Combination | Improvement | Confidence | Support |
60B -> 60D | 12.095 | 88.52% | 4.60% |
66K -> 66M | 6.528 | 81.11% | 6.21% |
66F -> 66M | 6.770 | 84.13% | 4.51% |
14E -> 14I | 5.458 | 85.94% | 4.63% |
85B -> 14I | 5.197 | 81.82% | 4.60% |
02P -> 14I | 5.119 | 80.60% | 4.60% |
The Support column indicates in what percentage of the transactions the combination occurs. Note that these rules are one-way — though a purchase of Item 31F indicates an 87.10% chance that the customer will also purchase an 02C, the purchase of an 02C does not indicate a similar probability that the customer will purchase a 31F.
The following conclusions can be derived from this data:
- The first is the rules themselves — whenever one of the products on the left side of the rule is sold, a customer should be offered the product on the right side of the rule, as they are very likely to purchase it.

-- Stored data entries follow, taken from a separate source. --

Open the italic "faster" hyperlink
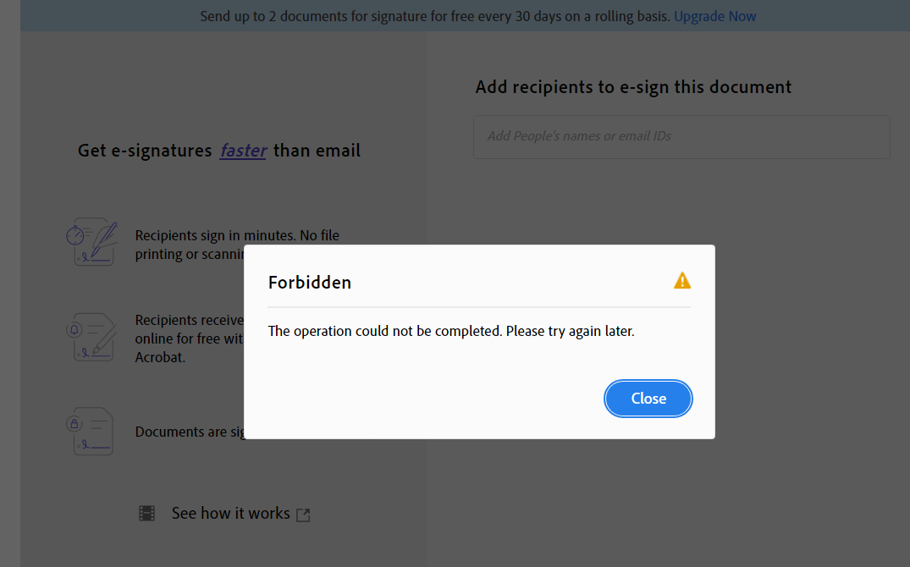 [243, 151]
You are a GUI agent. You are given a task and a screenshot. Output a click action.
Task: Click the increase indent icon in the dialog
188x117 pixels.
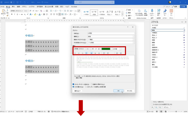121,53
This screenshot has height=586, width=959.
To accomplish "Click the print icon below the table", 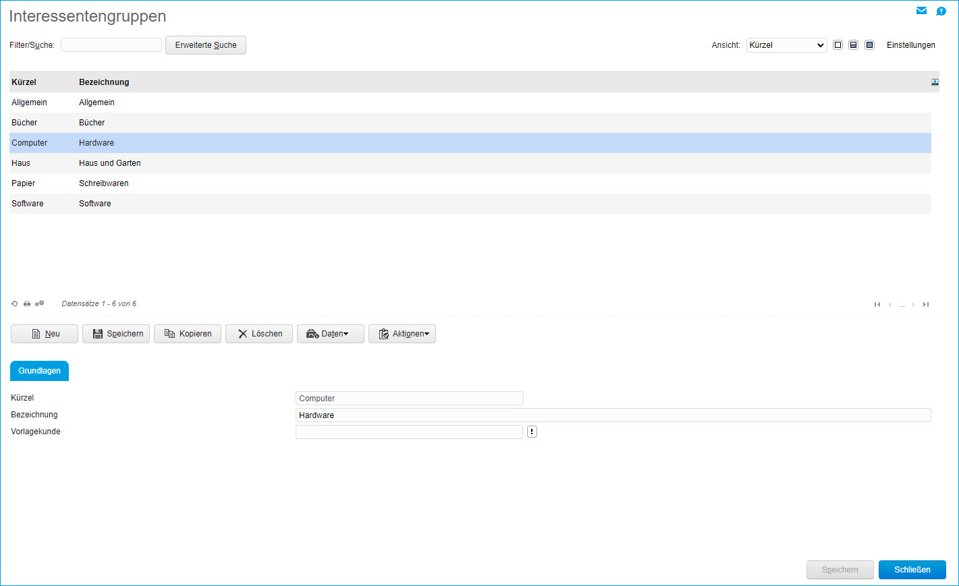I will point(27,304).
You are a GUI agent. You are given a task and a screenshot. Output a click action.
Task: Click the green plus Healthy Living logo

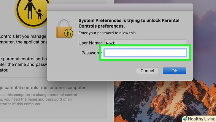point(185,118)
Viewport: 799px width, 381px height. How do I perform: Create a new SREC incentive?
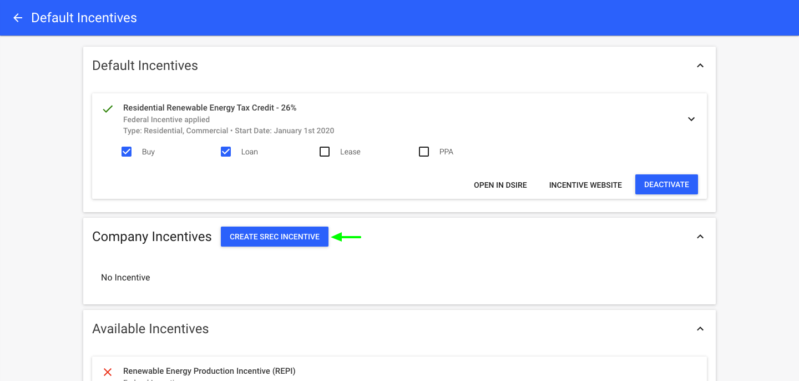pos(274,237)

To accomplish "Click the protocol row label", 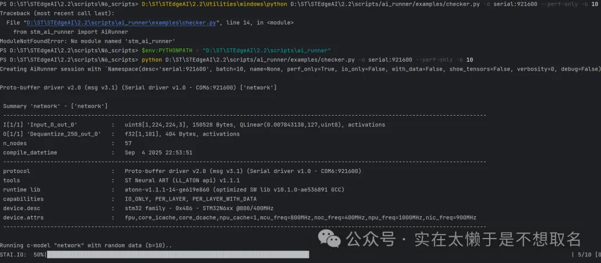I will click(17, 171).
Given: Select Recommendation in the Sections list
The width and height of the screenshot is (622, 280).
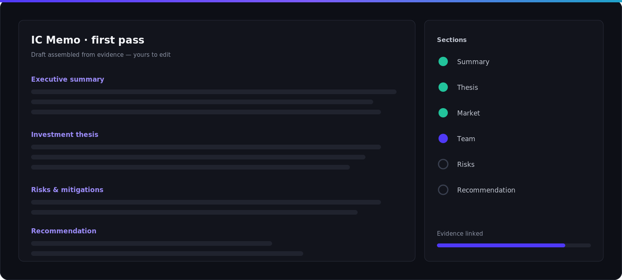Looking at the screenshot, I should pos(486,190).
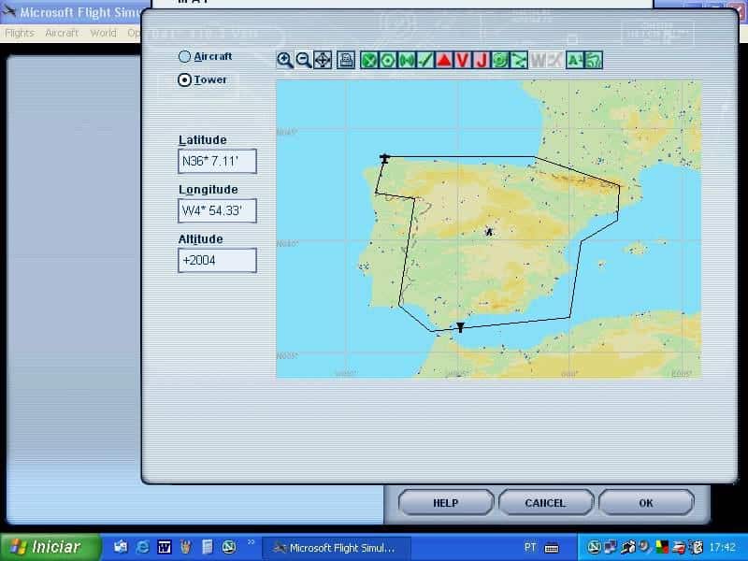
Task: Toggle Jet airways red J icon
Action: [x=482, y=60]

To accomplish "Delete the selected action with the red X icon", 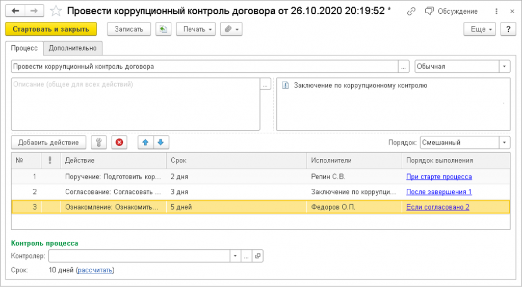I will tap(119, 142).
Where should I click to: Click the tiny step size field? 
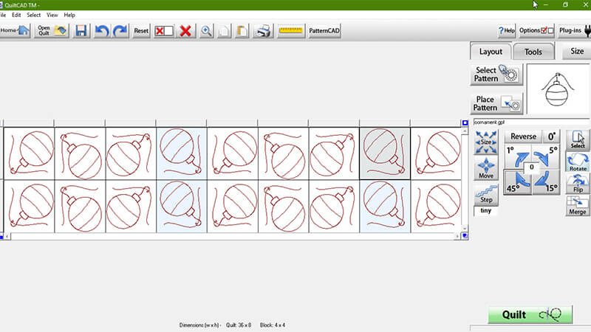pos(485,210)
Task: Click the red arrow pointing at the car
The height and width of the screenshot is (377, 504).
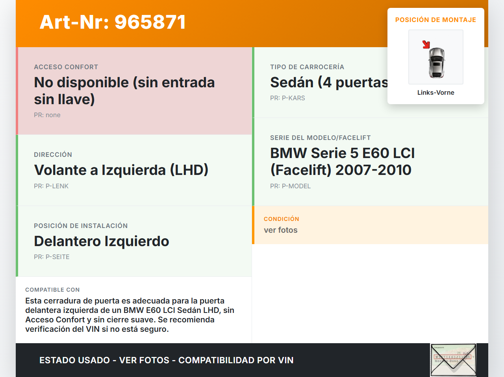Action: 426,44
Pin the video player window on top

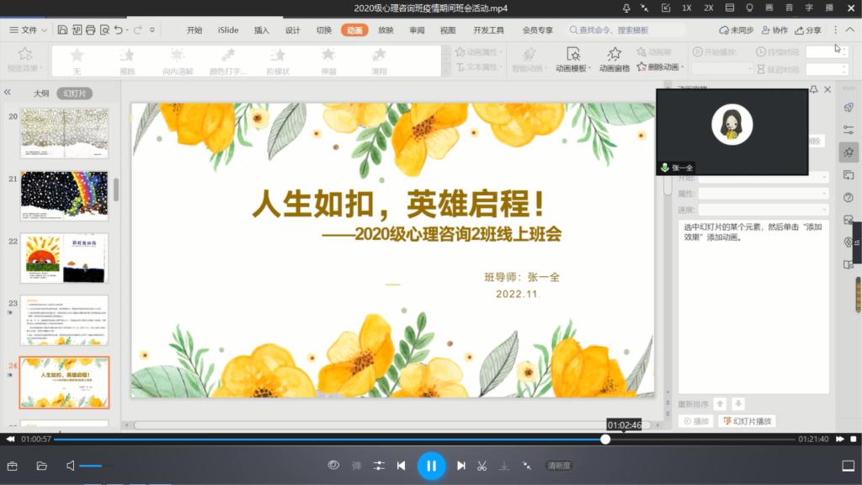[625, 8]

The confidence levels in these rules are more than 80%, so they can be acted on reliably.
- Some products (14I, 14A, 11F) show up with very high confidence with many other purchases. These are probably some sort of support item that should be bundled with the products they are frequently sold with.

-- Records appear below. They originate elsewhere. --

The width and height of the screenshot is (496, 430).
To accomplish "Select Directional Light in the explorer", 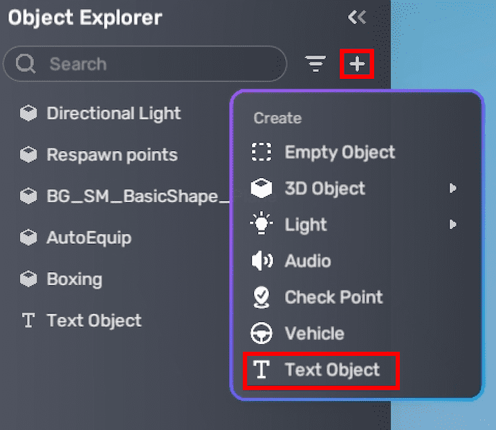I will pyautogui.click(x=113, y=114).
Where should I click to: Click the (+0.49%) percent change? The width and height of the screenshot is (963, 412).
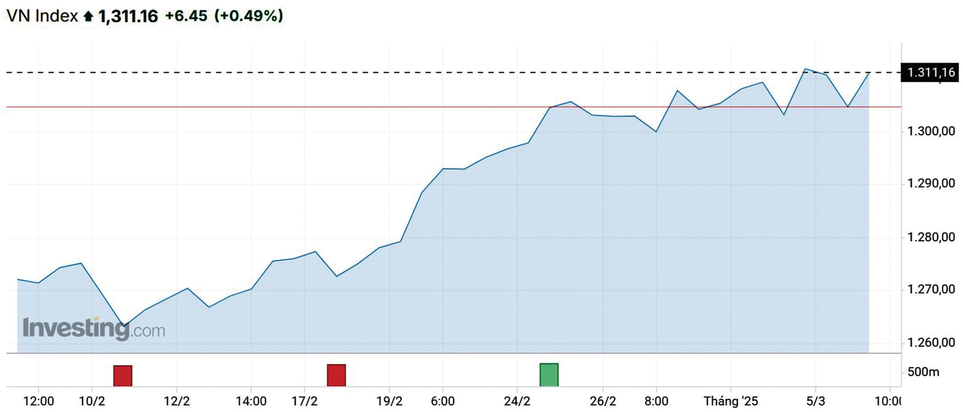[249, 16]
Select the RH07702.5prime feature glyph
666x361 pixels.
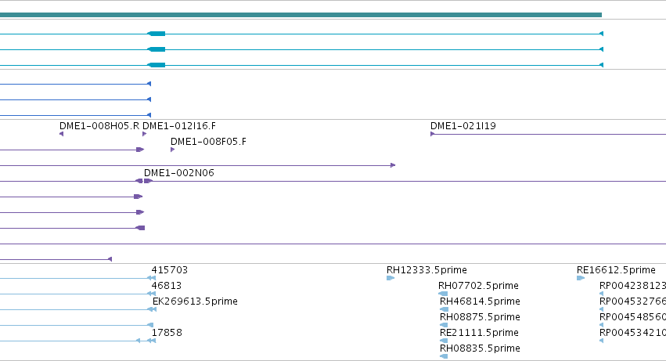[x=443, y=294]
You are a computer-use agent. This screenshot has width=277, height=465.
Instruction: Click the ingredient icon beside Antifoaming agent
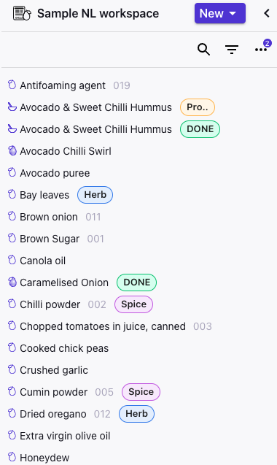point(12,85)
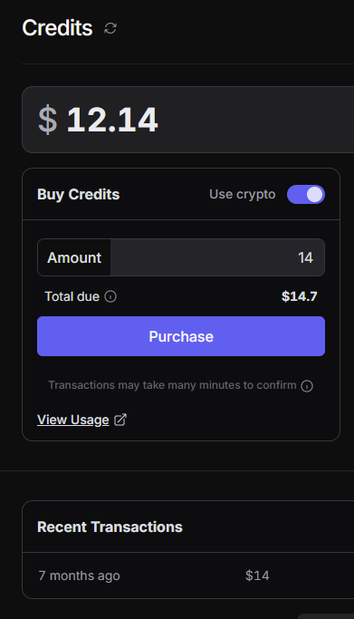Click the Amount label of the input
The width and height of the screenshot is (354, 619).
[x=74, y=257]
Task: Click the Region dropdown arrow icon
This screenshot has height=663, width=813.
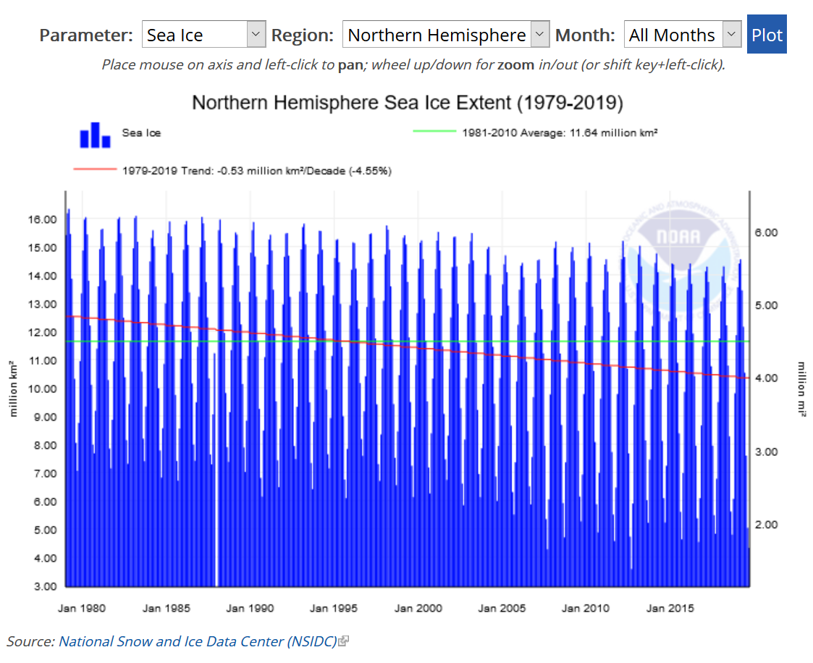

- In addition, the sales of Item 60B not only indicated the sale of item 60D with very high confidence, but also showed an extremely high improvement (over 12) indicating that Item 60D is far more likely to sell in conjunction with 60B than on its own.
- Items 66M, 79A, and 02C were also shown to reliably sell with two other items each. Bundling these items (66M with 66K and 66F, 79A with 75E and 73D, and 02C with 08B and 31F) or encouraging their sale when their linked items are sold should improve their sales rate.
- The highest confidence rules took the form of a low-volume product leading to the purchase of a high-volume product. For instance, in the rule 14E -> 14A, 14E occurs in only 64 transactions (near our minimum allowed of 59), while 14A occurs in 198 transactions. This pattern is evident in most of the rules discovered.
In addition, the following improvements in the data would enable better conclusions:
- A taxonomy should be developed, allowing lower-volume items to be grouped together and higher-volume items to be split so that each item or category occurs approximately the same number of times in the data. This will improve the quality of the cross-sell analysis.
- A unit price for each item (or average unit price for categories) should be devised so that the number of units sold can be determined. At present, it is impossible for us to know if a high volume indicates the sales of many inexpensive items or a single very expensive item.
- Finally, keep in mind that market basket analysis sometimes produces trivial or non-actionable rules. For instance, an analysis of the sales of a computer store may reveal that extended warranties are generally purchased when computers are purchased — though true, it is also obvious, since no one would have any reason to buy an extended warranty if they had not also bought a computer. Unfortunately, since we had only product code numbers and no indication of what the products actually were, we have no way of identifying if any of these rules are trivial or if they are all valid, useful rules. They should be evaluated by someone familiar with the products themselves.